When you reach the line containing "Image resolution: width=412" in the entries below, start writing out each line exactly, and stop after the line containing "Task: Uncheck Mostrar".

[Records provided]

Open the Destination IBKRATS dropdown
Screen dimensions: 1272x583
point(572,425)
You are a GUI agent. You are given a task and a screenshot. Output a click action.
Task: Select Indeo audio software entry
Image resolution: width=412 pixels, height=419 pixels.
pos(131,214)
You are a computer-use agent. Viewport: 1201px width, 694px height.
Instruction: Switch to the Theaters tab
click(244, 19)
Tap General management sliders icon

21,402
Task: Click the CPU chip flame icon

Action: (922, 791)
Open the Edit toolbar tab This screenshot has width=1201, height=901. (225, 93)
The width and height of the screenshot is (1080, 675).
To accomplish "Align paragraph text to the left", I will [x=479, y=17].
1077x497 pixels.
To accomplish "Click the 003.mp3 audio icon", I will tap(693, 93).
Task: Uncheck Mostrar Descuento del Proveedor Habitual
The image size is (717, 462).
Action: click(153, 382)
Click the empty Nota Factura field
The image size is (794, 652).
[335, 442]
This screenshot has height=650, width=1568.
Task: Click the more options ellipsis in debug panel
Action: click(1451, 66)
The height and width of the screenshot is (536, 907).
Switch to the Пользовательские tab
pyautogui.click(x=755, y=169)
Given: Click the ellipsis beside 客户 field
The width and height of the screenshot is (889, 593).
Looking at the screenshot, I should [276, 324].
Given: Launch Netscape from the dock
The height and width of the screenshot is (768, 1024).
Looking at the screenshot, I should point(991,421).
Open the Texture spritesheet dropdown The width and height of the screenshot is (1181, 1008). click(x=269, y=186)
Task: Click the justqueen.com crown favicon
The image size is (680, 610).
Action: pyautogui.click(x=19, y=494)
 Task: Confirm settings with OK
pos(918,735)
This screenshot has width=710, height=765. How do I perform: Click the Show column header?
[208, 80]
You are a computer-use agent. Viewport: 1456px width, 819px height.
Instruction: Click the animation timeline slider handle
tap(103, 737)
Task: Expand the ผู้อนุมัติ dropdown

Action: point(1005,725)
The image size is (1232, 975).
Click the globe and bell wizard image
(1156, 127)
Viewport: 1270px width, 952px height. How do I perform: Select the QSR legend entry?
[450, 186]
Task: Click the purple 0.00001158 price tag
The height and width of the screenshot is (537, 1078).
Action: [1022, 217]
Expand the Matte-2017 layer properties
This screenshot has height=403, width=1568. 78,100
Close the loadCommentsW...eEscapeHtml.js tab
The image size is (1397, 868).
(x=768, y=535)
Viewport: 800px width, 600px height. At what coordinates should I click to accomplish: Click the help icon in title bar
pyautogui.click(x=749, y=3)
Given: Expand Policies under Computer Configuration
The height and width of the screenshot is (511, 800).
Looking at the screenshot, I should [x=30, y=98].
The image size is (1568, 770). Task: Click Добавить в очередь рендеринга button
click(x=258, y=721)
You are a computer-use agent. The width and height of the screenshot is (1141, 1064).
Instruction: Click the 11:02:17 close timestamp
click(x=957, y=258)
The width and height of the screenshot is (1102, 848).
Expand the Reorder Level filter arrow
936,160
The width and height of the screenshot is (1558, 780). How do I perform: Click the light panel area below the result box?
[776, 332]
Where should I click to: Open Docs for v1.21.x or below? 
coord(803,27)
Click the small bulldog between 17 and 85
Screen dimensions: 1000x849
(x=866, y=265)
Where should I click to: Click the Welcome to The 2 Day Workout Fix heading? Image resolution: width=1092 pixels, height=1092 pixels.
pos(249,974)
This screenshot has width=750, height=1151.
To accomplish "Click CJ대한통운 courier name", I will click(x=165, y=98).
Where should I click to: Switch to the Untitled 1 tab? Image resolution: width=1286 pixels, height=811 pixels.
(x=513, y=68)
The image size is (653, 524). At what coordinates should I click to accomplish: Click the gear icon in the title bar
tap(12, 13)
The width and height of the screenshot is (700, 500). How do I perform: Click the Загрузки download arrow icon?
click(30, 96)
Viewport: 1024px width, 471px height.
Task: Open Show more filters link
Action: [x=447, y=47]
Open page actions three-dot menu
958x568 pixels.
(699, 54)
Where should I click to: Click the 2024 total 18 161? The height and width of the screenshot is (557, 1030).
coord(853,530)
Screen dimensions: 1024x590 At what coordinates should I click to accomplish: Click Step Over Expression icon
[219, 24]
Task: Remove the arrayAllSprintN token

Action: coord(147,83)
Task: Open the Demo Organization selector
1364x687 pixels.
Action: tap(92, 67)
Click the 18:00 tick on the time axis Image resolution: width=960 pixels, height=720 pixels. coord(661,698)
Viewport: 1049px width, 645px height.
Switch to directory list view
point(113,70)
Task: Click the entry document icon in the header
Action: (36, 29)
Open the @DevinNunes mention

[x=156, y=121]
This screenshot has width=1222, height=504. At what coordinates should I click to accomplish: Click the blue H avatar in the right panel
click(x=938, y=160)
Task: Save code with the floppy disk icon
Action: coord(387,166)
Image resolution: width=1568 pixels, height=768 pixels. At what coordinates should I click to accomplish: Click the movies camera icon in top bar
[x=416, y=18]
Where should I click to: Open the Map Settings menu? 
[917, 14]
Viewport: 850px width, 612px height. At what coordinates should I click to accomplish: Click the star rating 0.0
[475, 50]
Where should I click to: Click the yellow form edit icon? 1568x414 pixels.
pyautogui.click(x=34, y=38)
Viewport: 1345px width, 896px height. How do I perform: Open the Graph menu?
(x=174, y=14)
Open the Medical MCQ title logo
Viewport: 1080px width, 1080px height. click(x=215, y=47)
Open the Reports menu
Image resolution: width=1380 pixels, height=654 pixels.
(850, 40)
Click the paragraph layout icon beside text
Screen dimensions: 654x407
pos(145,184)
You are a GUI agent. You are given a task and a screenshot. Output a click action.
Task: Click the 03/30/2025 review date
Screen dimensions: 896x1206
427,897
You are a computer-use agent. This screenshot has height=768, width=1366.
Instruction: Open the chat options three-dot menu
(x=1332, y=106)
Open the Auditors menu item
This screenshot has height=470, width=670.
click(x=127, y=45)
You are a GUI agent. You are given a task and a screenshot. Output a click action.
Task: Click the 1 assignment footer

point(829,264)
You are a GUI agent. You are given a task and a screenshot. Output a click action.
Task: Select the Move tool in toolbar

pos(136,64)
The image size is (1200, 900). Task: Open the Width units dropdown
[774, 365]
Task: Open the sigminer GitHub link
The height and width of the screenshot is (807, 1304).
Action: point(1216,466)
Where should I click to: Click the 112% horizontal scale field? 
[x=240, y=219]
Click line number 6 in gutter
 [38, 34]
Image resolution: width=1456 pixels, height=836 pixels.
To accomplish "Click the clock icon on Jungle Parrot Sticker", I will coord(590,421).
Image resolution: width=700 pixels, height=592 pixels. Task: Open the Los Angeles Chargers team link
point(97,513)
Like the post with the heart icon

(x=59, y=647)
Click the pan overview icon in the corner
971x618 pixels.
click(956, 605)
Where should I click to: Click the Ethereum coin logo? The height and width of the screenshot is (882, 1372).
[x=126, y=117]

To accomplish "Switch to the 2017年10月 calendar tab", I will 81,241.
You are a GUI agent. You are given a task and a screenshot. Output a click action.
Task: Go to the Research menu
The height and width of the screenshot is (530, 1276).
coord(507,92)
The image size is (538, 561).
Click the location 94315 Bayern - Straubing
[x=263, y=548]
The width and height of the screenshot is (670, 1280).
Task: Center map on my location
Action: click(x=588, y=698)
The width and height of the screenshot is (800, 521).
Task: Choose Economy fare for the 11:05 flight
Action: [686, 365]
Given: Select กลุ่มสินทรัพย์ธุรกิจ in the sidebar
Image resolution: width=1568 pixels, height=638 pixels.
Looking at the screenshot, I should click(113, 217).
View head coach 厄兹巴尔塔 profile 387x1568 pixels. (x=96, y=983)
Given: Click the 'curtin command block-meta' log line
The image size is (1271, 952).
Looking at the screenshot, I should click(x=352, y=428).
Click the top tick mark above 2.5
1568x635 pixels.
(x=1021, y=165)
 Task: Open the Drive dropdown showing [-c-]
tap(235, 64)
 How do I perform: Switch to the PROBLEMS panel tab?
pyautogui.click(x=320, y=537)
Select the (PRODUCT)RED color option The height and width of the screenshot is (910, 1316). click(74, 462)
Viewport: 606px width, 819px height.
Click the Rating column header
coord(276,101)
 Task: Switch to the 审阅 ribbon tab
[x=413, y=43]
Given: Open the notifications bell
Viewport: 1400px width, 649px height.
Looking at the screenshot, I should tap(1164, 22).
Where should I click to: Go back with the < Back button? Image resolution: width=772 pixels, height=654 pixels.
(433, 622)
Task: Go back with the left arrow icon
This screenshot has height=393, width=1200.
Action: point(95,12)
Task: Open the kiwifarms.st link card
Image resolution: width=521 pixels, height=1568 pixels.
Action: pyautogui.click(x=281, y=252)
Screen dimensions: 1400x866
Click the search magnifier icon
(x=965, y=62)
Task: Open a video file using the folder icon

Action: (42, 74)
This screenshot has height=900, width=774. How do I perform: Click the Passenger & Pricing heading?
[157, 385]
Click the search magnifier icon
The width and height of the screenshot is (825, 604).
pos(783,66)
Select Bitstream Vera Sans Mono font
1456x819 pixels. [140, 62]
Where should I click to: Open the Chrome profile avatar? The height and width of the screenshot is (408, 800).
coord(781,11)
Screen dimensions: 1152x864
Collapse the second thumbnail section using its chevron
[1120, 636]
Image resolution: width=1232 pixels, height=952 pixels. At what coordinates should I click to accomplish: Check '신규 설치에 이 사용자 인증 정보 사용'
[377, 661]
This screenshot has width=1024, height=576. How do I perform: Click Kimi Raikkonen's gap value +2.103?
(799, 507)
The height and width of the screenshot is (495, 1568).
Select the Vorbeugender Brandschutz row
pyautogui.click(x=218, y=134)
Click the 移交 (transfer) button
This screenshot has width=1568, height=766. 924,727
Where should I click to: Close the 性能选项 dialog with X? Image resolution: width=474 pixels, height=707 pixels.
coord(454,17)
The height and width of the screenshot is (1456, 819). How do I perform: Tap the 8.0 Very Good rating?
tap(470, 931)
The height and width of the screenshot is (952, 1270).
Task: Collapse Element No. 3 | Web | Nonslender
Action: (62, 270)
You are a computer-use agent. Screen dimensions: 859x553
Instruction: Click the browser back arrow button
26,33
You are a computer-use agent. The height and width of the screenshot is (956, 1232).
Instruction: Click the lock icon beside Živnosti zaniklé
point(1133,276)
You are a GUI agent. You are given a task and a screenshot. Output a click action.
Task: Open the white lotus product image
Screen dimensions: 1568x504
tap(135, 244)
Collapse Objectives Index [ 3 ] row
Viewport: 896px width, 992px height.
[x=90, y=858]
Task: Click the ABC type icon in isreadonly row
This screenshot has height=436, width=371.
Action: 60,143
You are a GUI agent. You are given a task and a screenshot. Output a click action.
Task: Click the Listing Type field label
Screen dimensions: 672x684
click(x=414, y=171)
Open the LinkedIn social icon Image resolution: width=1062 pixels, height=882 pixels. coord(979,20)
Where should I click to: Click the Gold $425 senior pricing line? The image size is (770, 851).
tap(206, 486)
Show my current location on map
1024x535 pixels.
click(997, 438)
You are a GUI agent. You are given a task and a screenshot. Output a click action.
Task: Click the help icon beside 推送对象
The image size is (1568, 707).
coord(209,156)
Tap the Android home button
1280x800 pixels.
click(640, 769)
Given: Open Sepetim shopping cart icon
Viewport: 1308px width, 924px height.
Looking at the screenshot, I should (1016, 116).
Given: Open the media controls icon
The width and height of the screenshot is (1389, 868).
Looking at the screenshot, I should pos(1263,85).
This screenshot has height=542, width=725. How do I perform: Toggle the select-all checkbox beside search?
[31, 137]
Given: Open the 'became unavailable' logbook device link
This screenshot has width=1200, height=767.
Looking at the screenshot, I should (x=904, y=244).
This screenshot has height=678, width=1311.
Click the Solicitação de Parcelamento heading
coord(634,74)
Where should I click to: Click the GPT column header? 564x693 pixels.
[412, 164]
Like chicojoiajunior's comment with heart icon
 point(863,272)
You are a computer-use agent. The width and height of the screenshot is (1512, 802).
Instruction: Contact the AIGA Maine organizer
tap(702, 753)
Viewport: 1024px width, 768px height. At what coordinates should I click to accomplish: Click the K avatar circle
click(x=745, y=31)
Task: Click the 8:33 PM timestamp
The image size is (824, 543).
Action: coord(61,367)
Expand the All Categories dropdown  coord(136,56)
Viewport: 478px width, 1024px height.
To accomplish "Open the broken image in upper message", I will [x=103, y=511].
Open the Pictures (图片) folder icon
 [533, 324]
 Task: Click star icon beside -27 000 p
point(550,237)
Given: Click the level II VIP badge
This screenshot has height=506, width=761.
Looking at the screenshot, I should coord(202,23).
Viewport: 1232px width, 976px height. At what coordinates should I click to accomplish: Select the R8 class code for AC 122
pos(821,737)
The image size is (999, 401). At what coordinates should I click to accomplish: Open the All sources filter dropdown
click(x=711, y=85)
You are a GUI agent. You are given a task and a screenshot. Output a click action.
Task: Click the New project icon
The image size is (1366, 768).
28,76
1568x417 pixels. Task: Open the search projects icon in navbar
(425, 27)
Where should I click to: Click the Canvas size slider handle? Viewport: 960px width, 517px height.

[/Records provided]

Written answer:
Image resolution: width=412 pixels, height=419 pixels.
pos(131,214)
You are a computer-use agent. Viewport: 1201px width, 694px height.
Instruction: Switch to the Theaters tab
click(244, 19)
Tap General management sliders icon

21,402
Task: Click the CPU chip flame icon

Action: (922, 791)
Open the Edit toolbar tab This screenshot has width=1201, height=901. (225, 93)
The width and height of the screenshot is (1080, 675).
To accomplish "Align paragraph text to the left", I will [x=479, y=17].
1077x497 pixels.
To accomplish "Click the 003.mp3 audio icon", I will tap(693, 93).
Task: Uncheck Mostrar Descuento del Proveedor Habitual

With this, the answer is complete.